··· INPUT DATA ···
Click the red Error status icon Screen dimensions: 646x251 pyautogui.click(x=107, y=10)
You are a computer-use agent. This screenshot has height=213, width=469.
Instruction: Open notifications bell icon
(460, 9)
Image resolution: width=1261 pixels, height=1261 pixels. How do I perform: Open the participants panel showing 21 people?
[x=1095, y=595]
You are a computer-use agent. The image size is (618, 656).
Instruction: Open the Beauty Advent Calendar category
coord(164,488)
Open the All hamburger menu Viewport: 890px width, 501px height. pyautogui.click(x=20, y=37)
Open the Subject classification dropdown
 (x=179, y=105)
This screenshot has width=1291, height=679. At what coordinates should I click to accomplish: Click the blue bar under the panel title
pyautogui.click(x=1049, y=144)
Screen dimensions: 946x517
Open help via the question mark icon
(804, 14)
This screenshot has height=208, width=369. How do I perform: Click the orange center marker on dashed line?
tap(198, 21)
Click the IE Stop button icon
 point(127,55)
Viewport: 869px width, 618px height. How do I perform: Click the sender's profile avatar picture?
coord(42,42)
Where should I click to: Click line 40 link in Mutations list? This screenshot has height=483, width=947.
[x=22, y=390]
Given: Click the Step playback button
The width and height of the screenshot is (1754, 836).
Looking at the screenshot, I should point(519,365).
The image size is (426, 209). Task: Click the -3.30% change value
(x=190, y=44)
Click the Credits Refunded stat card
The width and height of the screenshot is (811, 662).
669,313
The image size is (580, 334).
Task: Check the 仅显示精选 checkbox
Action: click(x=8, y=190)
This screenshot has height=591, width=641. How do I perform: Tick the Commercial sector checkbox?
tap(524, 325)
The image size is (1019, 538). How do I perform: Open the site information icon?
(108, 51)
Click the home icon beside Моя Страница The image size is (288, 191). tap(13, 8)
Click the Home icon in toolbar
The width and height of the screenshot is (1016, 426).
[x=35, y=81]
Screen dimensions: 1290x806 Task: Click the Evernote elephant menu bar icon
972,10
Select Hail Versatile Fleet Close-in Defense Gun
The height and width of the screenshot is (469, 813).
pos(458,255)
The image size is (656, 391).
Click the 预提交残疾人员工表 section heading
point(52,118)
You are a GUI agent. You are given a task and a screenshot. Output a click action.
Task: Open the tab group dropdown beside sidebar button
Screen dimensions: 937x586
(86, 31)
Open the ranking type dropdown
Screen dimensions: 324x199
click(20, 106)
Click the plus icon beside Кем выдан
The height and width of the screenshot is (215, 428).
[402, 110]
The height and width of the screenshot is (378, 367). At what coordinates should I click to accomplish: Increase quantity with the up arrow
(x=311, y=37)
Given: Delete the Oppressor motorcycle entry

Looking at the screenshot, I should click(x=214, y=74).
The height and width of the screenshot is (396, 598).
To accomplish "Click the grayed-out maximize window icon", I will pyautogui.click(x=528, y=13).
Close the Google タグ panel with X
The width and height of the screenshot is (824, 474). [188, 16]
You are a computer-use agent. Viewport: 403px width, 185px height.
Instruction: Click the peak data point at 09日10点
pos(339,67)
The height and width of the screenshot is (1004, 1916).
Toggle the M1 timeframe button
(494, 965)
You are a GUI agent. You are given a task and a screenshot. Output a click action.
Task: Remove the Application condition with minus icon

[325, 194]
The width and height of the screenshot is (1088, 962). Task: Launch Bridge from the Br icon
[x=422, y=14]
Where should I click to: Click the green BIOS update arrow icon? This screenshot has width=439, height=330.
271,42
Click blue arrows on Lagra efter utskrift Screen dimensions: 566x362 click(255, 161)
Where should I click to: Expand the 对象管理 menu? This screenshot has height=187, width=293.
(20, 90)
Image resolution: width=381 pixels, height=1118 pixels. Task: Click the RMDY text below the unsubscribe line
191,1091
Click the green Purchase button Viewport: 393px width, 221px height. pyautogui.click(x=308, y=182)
···
### EXERCISE REQUIREMENTS
Starting with the line that contains "Where should I click to: Expand", copy each line through the end of the data exactly, and leave out all earlier lines.

### ANSWER SECTION
Where should I click to: Expand the 对象管理 menu? This screenshot has height=187, width=293.
(20, 90)
Image resolution: width=381 pixels, height=1118 pixels. Task: Click the RMDY text below the unsubscribe line
191,1091
Click the green Purchase button Viewport: 393px width, 221px height. pyautogui.click(x=308, y=182)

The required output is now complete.